リンパ腫の症状
リンパ腫とは、白血球にあるリンパ球の細胞ががんになる血液の病気です。
リンパ腫は猫がかかりやすいがんの1つとなっていて、血液のがんですから、体の全ての細胞から発症します。
発症する箇所により前縦隔型、多中心型、消化器型、節外型に分けられます。
前縦隔型は胸に発症するがんで、呼吸困難や吐出、ものが飲み込めないなどの症状が出ます。
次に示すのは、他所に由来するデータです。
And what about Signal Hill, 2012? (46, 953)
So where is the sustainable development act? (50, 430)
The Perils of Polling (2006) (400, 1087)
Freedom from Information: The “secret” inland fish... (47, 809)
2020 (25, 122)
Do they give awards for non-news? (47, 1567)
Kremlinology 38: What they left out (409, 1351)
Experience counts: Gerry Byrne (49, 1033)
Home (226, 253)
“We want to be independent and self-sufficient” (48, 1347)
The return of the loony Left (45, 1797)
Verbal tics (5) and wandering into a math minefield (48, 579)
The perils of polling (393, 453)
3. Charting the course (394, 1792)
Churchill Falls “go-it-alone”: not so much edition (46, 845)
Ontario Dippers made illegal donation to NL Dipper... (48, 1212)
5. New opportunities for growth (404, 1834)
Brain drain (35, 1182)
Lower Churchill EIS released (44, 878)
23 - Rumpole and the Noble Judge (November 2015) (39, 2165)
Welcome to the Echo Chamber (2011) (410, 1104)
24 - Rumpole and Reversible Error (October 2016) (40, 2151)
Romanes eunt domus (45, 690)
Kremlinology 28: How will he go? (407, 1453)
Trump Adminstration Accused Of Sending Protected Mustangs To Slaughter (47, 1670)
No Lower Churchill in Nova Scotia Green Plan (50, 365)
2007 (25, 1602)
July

多中心型は、わきや足の付け根などリンパ節にできるがんです。
消化器型は腸に発症し、嘔吐・下痢、食欲がなくなる、痩せるといった症状が出ます。
節外型は中枢神経や腎臓、皮膚、鼻の穴、眼に起こるがんで、中枢神経型では下半身が麻痺するなどの中枢神経の異常、腎臓型では水を多くのみ、おしっこの量が増える、体重が減る、うつ状態になる、中枢神経に異常が起こるなどの症状があります。
皮膚型のものは、激しい痒みや毛が抜ける、皮膚が潰瘍状態になったり、硬くごわごわする、湿疹ができるなどの症状が出るのが一般的です。
鼻の穴に起こるものは鼻から出血したり、汁がでたりする症状や、顔が変形する、呼吸が困難になるなどの症状があります。
リンパ腫のステージ分類は、以下のとおりです。
ステージ1が1つのリンパ節または1つの臓器に発症している段階。
ステージ2は複数のリンパ節にがんが発症している段階です。
ステージ3は、全身のリンパ節にがんが発症している段階となります。
ステージ4で、肝臓または脾臓にがんが発症している段階。
ステージ5は末梢血液や骨髄にがんが発症している段階です。
発症の原因はさまざまですが、最も多いのが、猫白血病ウイルスの感染です。
このウィルスに感染すると、発症率は約60倍に跳ね上がるといわれています。
猫免疫不全ウイルスに感染している場合も、発症リスクが5倍高くなります。
猫白血病ウイルスと猫免疫不全ウイルスの両方に感染している場合は、発症リスクは80倍になると報告されています。
また、飼い主に喫煙習慣があると、受動喫煙でも発症リスクが高くなります。
大切な猫ちゃんをがんにさせないために、飼い主さんは猫ちゃんのそばでタバコを吸わないようにしましょう。
このほかストレス・細菌・腸の炎症などが原因になるともいわれており、リンパ腫の発症はさまざまな要因が複雑にからみあっていると考えられます。
リンパ腫の治療法
治療では、抗がん剤による化学療法を行うのが一般的です。
中枢神経型のリンパ腫では放射線療法が行われる事もあります。
また、リンパ腫によって生じるさまざまな病状を抑えるための対症療法も並行して行われます。
縦隔型リンパ腫では胸水がたまるので呼吸困難に陥ることが多いのですが、このような場合は胸水を取り除いて呼吸をしやすくします。